И знаешь, Нинон, что я сделал, чтобы удержать тебя на всю ночь? Держу пари, не догадаешься!.. Я порылся в прошлом, я перелистал сотни страниц, написанные мною в разное время, мне хотелось найти среди них такие, которые не оскорбили бы твой слух. Мне хотелось, чтобы среди моих грубостей прозвучали и нежные ноты. Да, я хотел порадовать этим нас обоих. Мы снова становимся детьми, мы располагаемся на пикник в траве. Здесь только сказки, одни только сказки, это варенье на детских блюдечках. Как хорошо! Трех ягод крыжовника, двух изюминок хватит, чтобы утолить наш голод, и мы опьянеем от пяти капелек вина, разведенных чистой водой. Слушай же, вострушка. Для начала у меня есть несколько сказок, довольно приличных: некоторые даже с началом и с концом. Другие, правда, разгуливают, не обувшись, – им все нипочем. Но должен тебя предупредить, что дальше мы вступим в мир фантазии, и тут уж пойдет всякий вздор.

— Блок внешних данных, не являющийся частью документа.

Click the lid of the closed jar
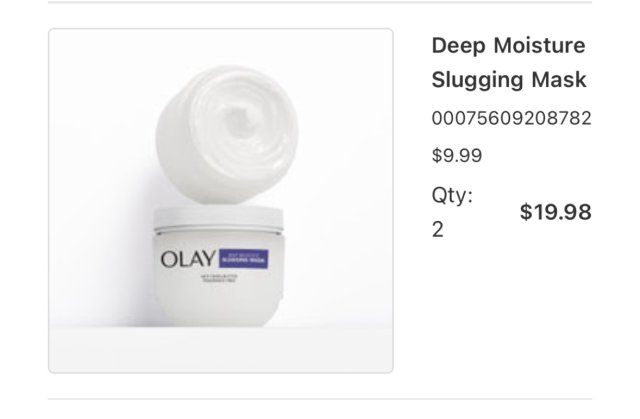 (x=218, y=220)
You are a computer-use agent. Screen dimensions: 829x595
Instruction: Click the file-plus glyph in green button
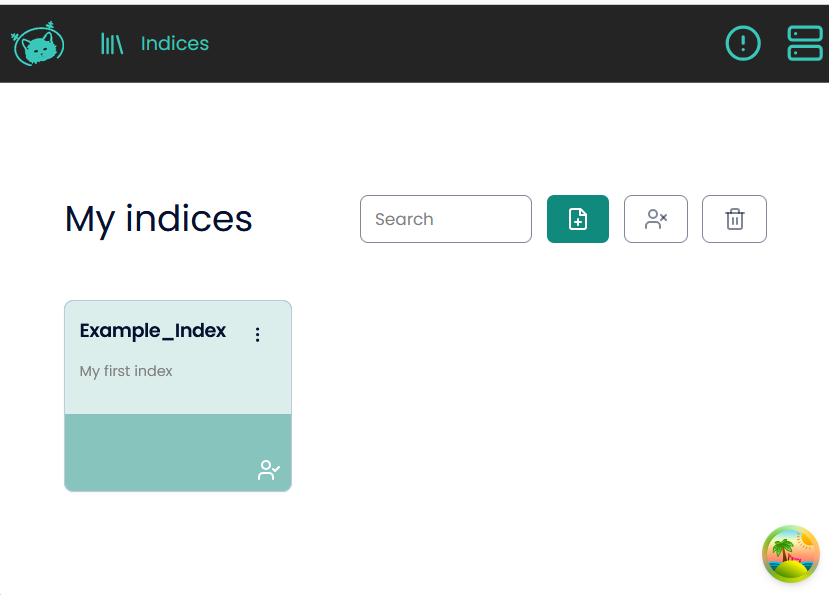(577, 219)
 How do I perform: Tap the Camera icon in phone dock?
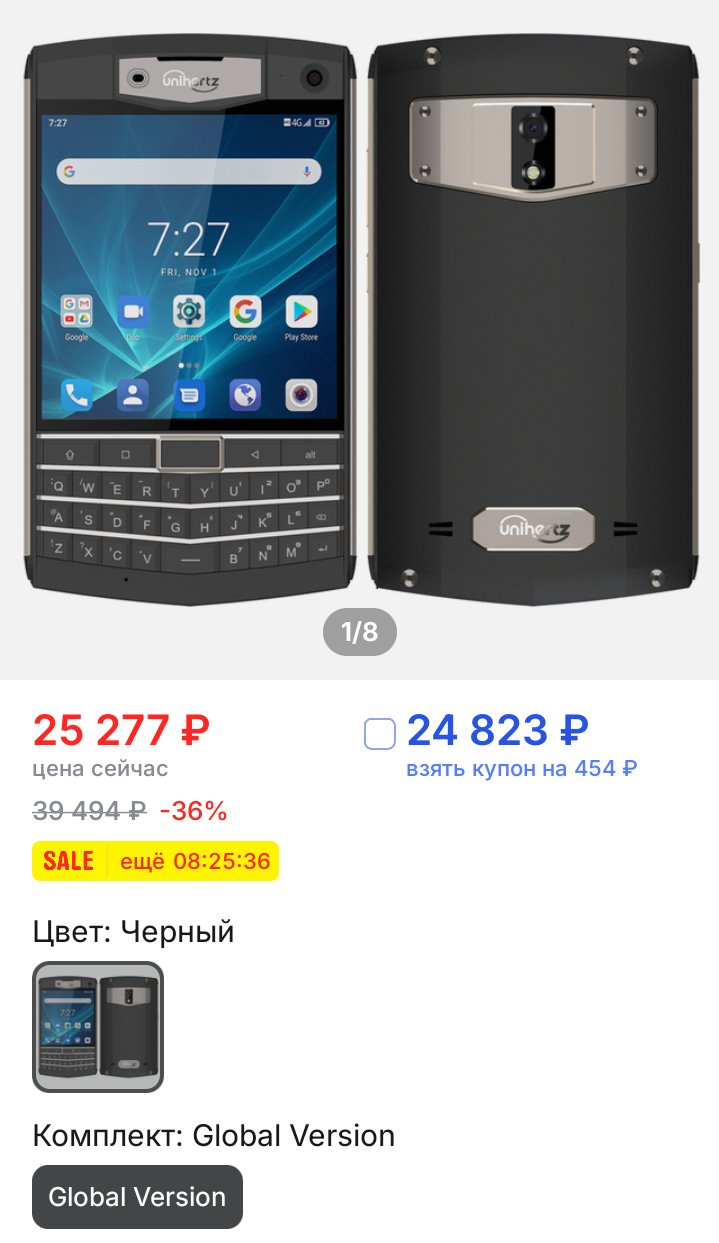pos(301,396)

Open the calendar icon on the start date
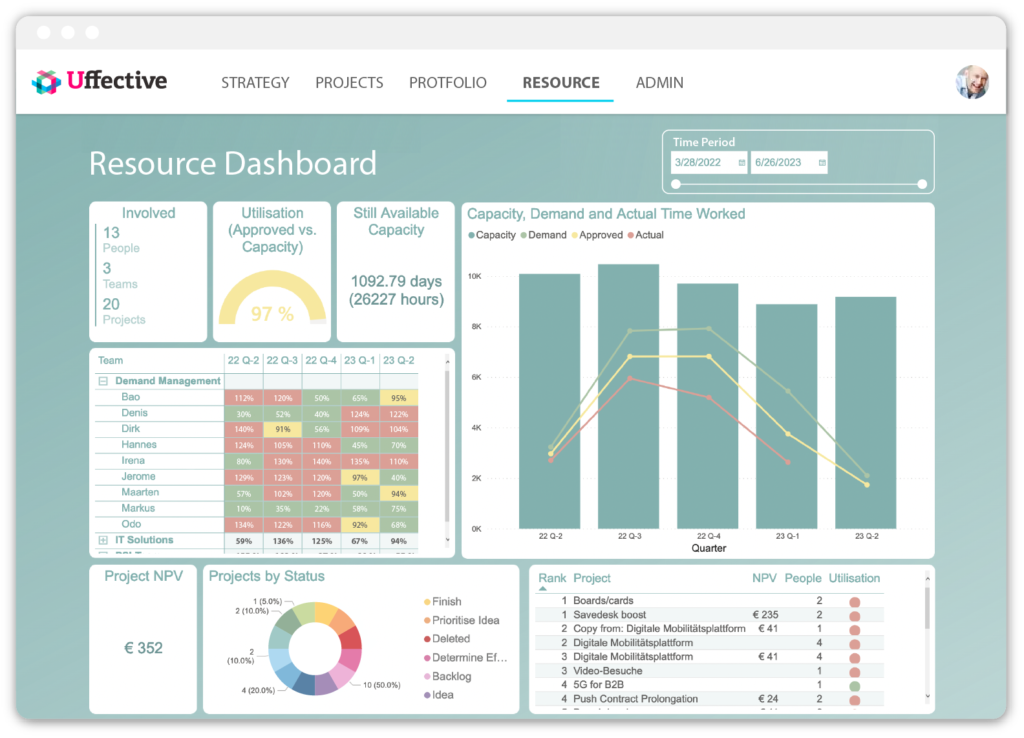[741, 162]
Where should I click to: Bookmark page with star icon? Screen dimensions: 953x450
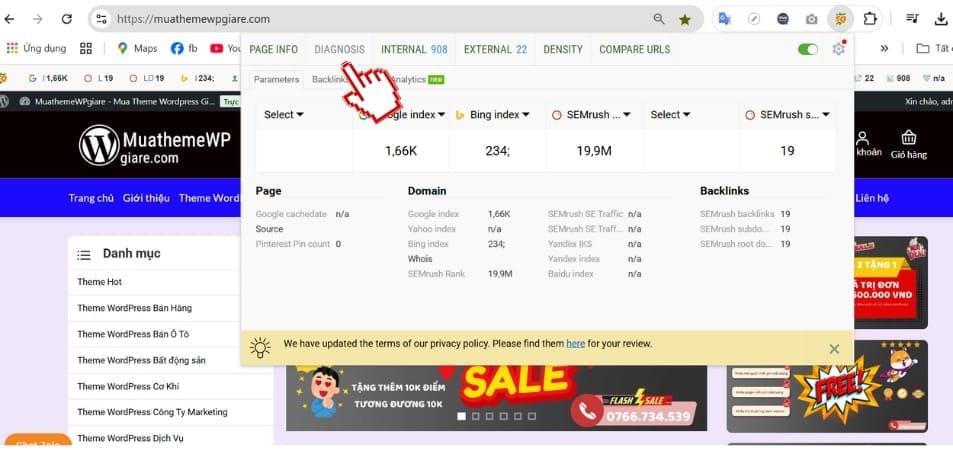point(685,19)
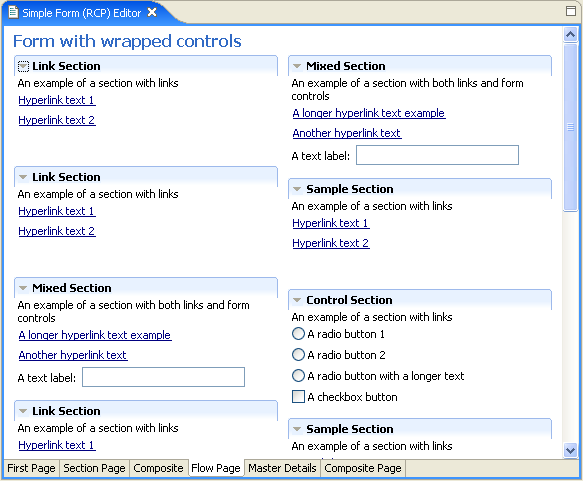
Task: Open the Section Page tab
Action: click(x=94, y=468)
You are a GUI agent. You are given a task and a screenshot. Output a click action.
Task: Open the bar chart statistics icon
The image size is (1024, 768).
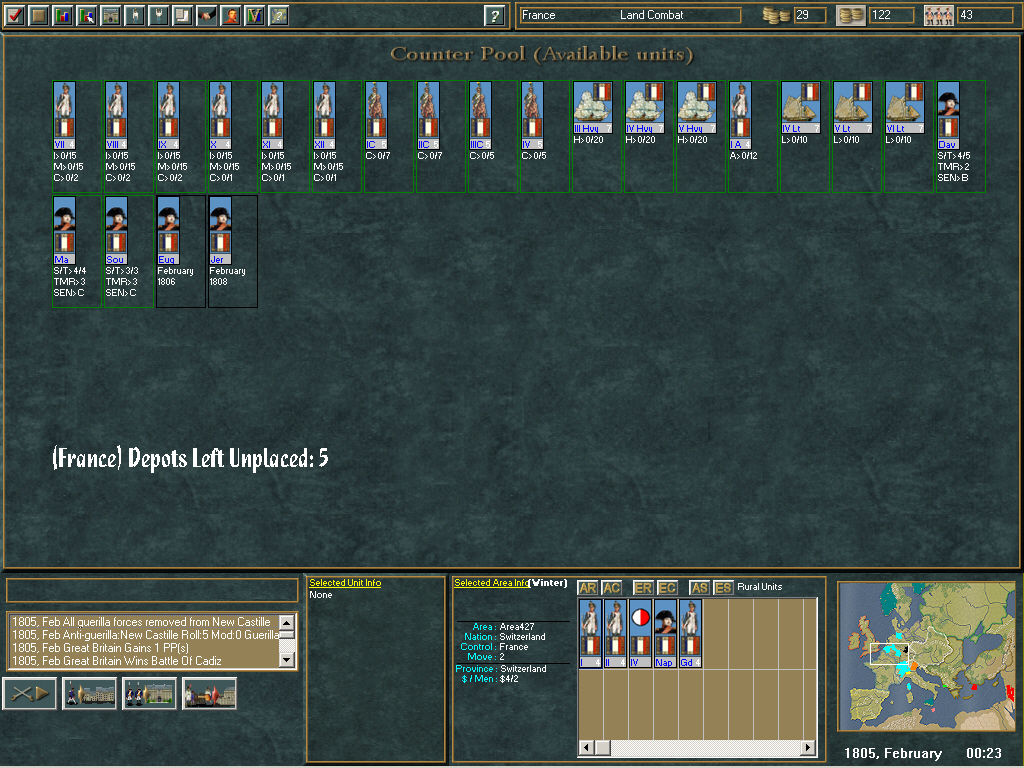click(x=63, y=15)
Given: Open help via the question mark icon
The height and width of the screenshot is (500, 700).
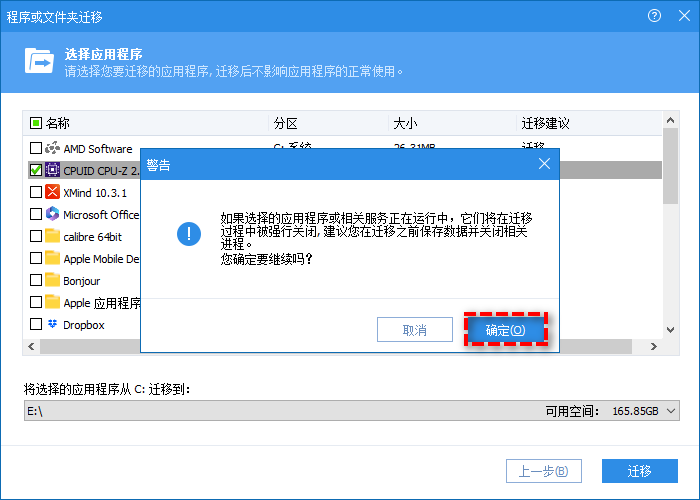Looking at the screenshot, I should pyautogui.click(x=655, y=16).
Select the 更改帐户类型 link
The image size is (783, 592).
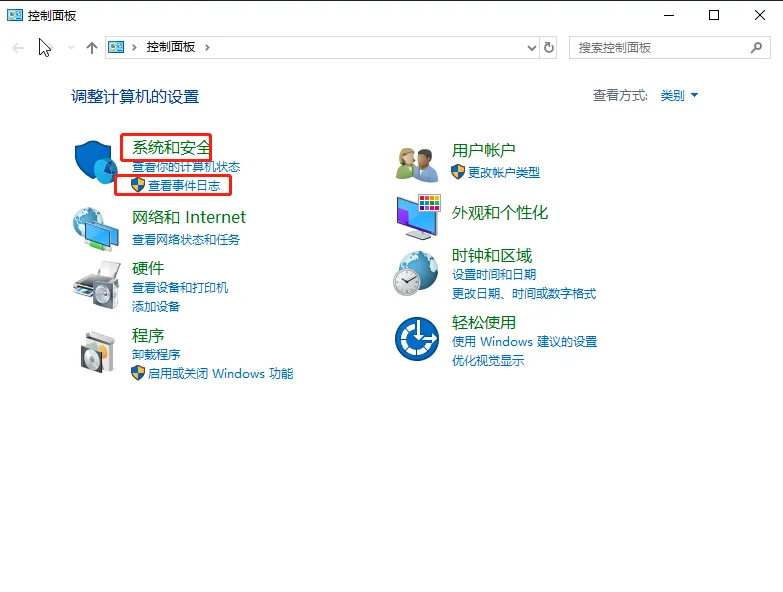[x=503, y=172]
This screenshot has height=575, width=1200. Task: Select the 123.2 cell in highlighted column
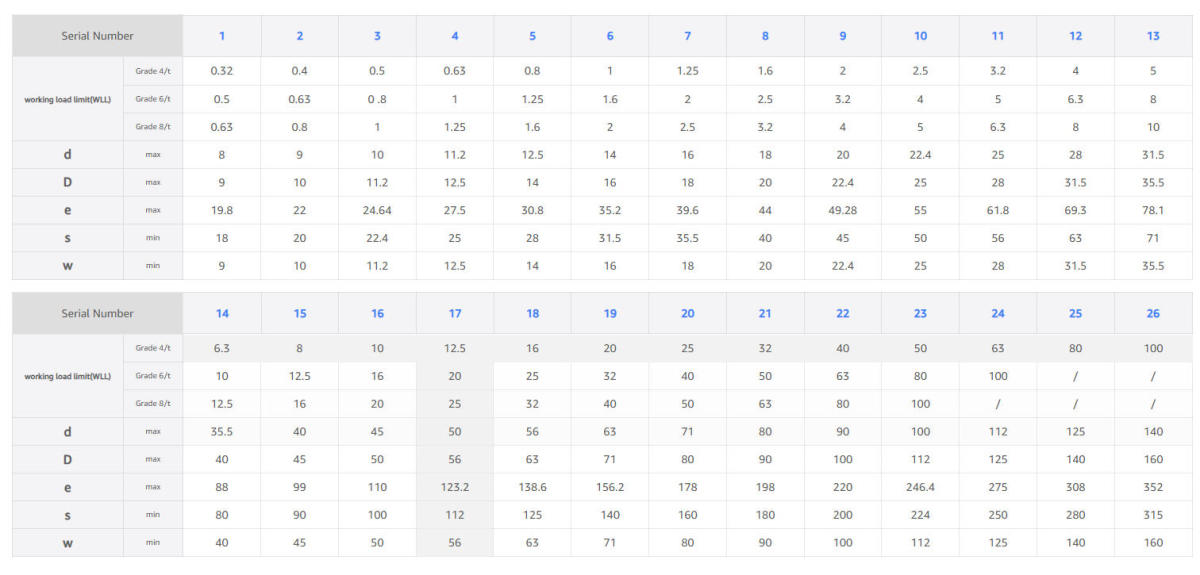(x=455, y=488)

Что ж, я собрал все, что мог, – надо же было как-нибудь задержать тебя до рассвета. И вот я пою песенку «помнишь ли ты?». Это проходят вереницей наши грезы, дитя мое; здесь все, что есть у нас самого сладостного, здесь лучшее, что было в нашей любви. Если это не по вкусу другим – тем хуже для них. Пусть не суют нос в наши дела. Под утро, чтобы ты еще побыла со мною, я заведу напоследок длинную историю, и ее, надеюсь, хватит до самого утра. Она завершит все другие, я нарочно приберег ее под конец, чтобы ты заснула в моих объятиях. Мы выроним томик из рук и обнимемся.
Ах, Нинон! Какое пиршество белых и розовых тонов! Однако я не обещаю, что, несмотря на все мои старания, в букете, который я тебе преподнесу, не останется шипов и не появится и нескольких капелек крови. Теперь у меня уже не такие безупречные руки, и в букете могут оказаться и колючие цветы. Но не беспокойся: если ты уколешься, я поцелую твои пальчики, выпью показавшуюся на них кровь. Будет не так пресно.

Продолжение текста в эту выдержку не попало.